An artist is suing FIFA for $25 million for covering up his mural in downtown Dallas ahead of the World Cup.

Robert Wyland, a conservation artist who goes by Wyland, filed a 13-page federal suit in the Northern District of Texas on Monday claiming that FIFA and building managers violated the Visual Artists Rights Act by painting over the mural without telling him or getting his consent. Wyland painted the giant scene of whales in 1999 as part of an eventual series of 100 murals highlighting marine life in landlocked cities.

Last month, most of the mural was covered by solid blue paint. The president of the local World Cup organizing committee, Monica Paul, told The New York Times that the group’s goal was for “Dallas artists to participate, bring their energy, their passion, have a local impact in the arts space through the World Cup.”

Dallas is hosting nine matches in the World Cup, the most of any of the 16 tournament host cities.

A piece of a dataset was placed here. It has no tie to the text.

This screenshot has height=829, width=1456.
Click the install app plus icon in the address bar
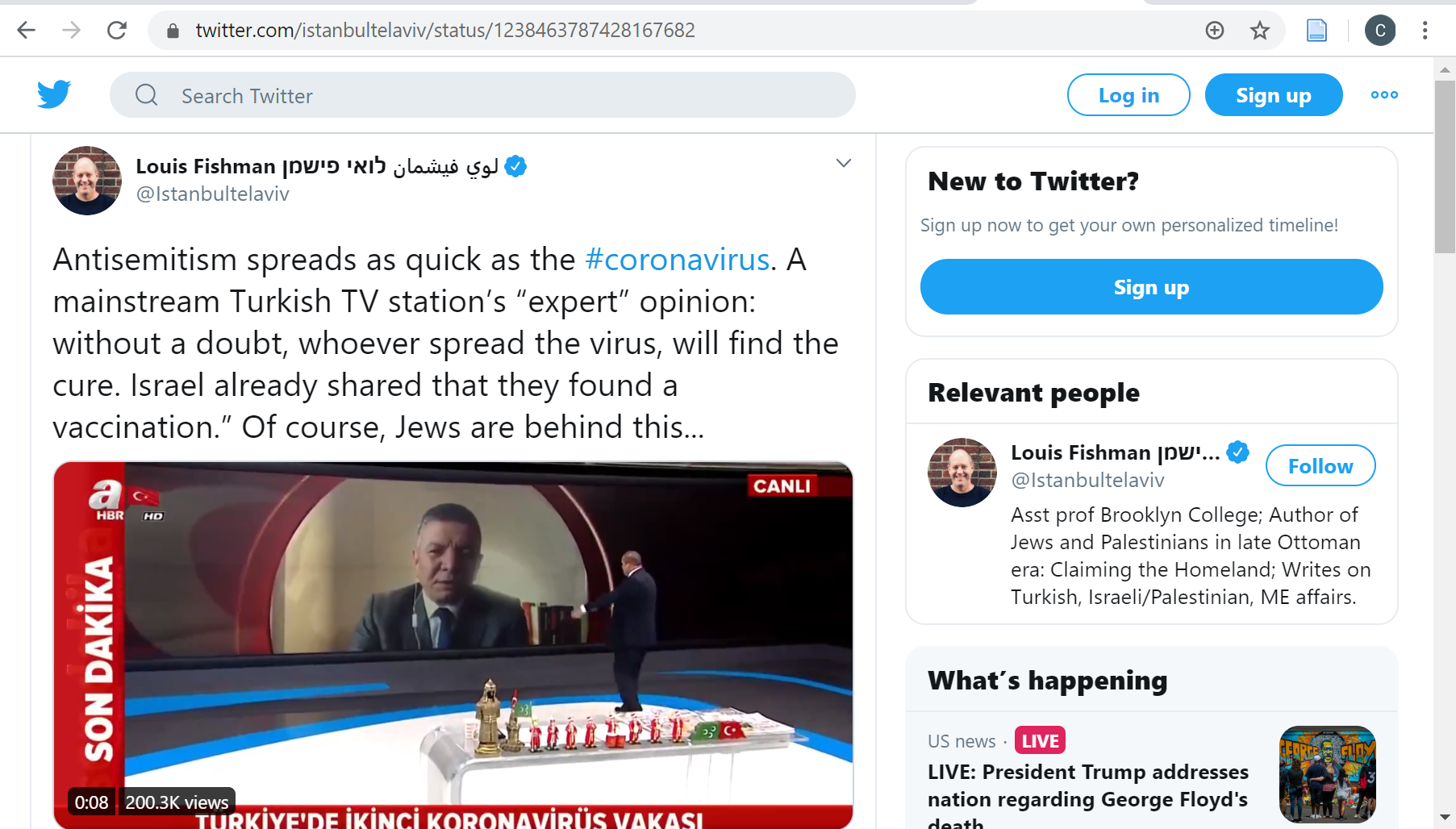click(1214, 31)

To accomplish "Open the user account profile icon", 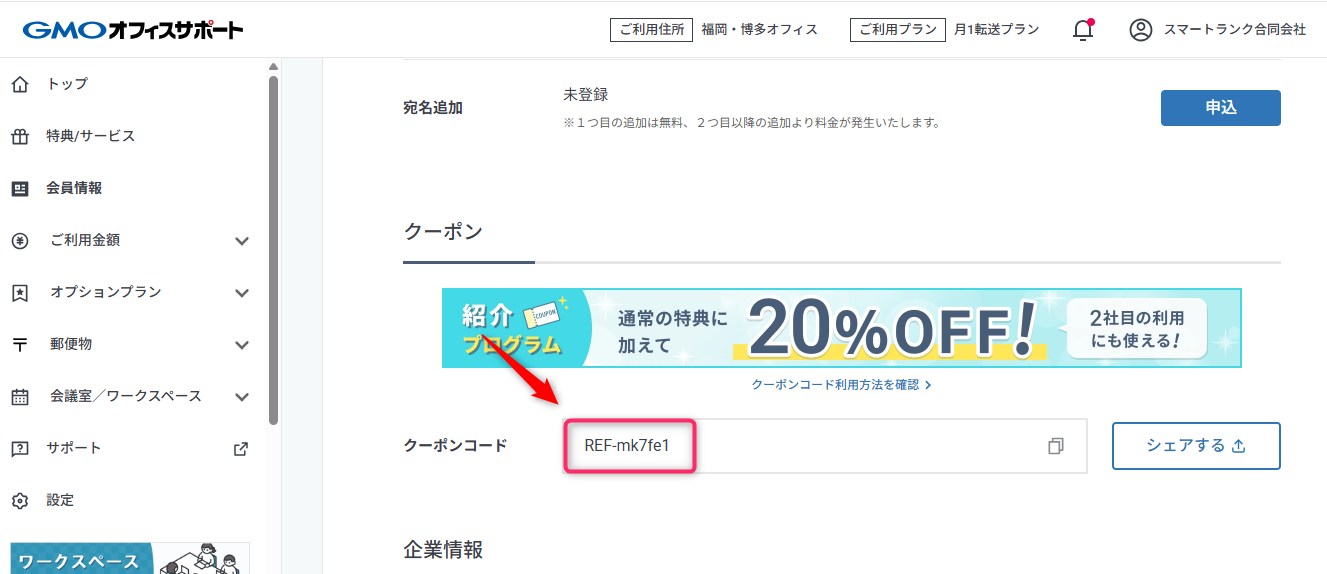I will pyautogui.click(x=1140, y=30).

The matches will be at the Cowboys’ AT&T Stadium in Arlington, about 20 miles from downtown Dallas.

“In their zeal to capitalize on the international attention on Dallas during the FIFA World Cup, Defendants hastily and irrevocably destroyed a civic landmark,” the suit says. “Though FIFA claims they were working to develop art for the host city, in truth, they defaced an historic fixture of the host city.”